§ Texto proporcionado:
━━━

El semblante es la parte más íntima que posee el artista, por eso la mayoría de los pintores se han hecho autorretratos. A partir del Renacimiento es raro el pintor que no haya dejado constancia de su imagen más o menos complaciente ante el espejo. Pero entre todos, tal vez Durero es el que consigue ir más allá del narcisismo, inventándose a sí mismo sólo con la mirada y un rictus insignificante en el entrecejo. Sus ojos no ofrecen promesas fáciles, pero tienen la cualidad de la precisión. Posee la elegancia en el porte de un halconero. Su autorretrato está tan vivo que se le oye respirar y al hacerlo encarna un tipo de decisión que nada tiene que ver con la ambición o la gloria, sino con un control férreo de la voluntad. Es un hombre que caza solo. Cualquiera que haya estado a solas delante de este cuadro sabe de lo que hablo.

━━━

§ Material proporcionado:
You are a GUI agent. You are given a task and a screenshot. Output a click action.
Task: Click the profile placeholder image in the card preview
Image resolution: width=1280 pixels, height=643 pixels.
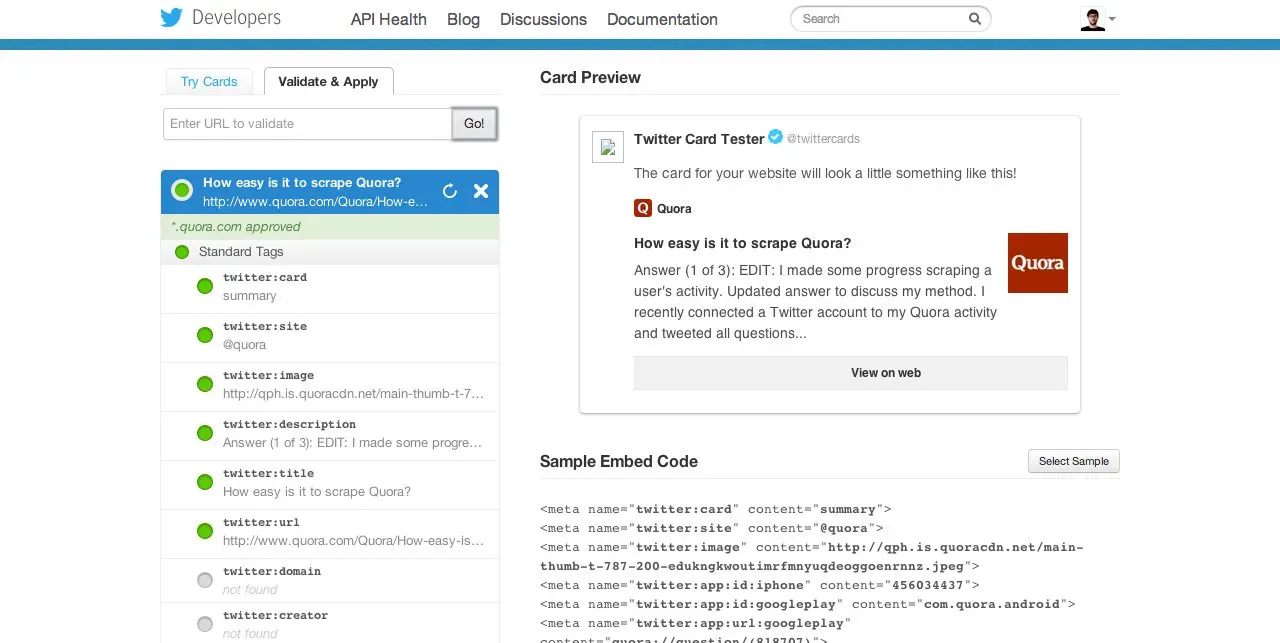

━━━

§ Tareas a realizar:
a) Según el texto sobre Durero, ¿con qué se compara la elegancia de su porte?
b) Indica, por favor, si cada una de estas afirmaciones concuerda con el texto sobre Durero: (i) desde el Renacimiento, pocos pintores han dejado de hacerse un autorretrato; (ii) la decisión que encarna el autorretrato de Durero tiene que ver con la ambición o la gloria; (iii) los ojos de Durero ofrecen promesas fáciles.
c) Reproduce sin cambios el fragmento del texto sobre Durero que empieza con las palabras que contienen "El semblante es" y termina con "lo que hablo.".
El material no hace falta para resolver nada aquí.

§ Respuestas dadas:
a) Con el porte de un halconero.

b)
(i) Sí: "A partir del Renacimiento es raro el pintor que no haya dejado constancia de su imagen más o menos complaciente ante el espejo."
(ii) No: "nada tiene que ver con la ambición o la gloria, sino con un control férreo de la voluntad."
(iii) No: "Sus ojos no ofrecen promesas fáciles."

c)
El semblante es la parte más íntima que posee el artista, por eso la mayoría de los pintores se han hecho autorretratos. A partir del Renacimiento es raro el pintor que no haya dejado constancia de su imagen más o menos complaciente ante el espejo. Pero entre todos, tal vez Durero es el que consigue ir más allá del narcisismo, inventándose a sí mismo sólo con la mirada y un rictus insignificante en el entrecejo. Sus ojos no ofrecen promesas fáciles, pero tienen la cualidad de la precisión. Posee la elegancia en el porte de un halconero. Su autorretrato está tan vivo que se le oye respirar y al hacerlo encarna un tipo de decisión que nada tiene que ver con la ambición o la gloria, sino con un control férreo de la voluntad. Es un hombre que caza solo. Cualquiera que haya estado a solas delante de este cuadro sabe de lo que hablo.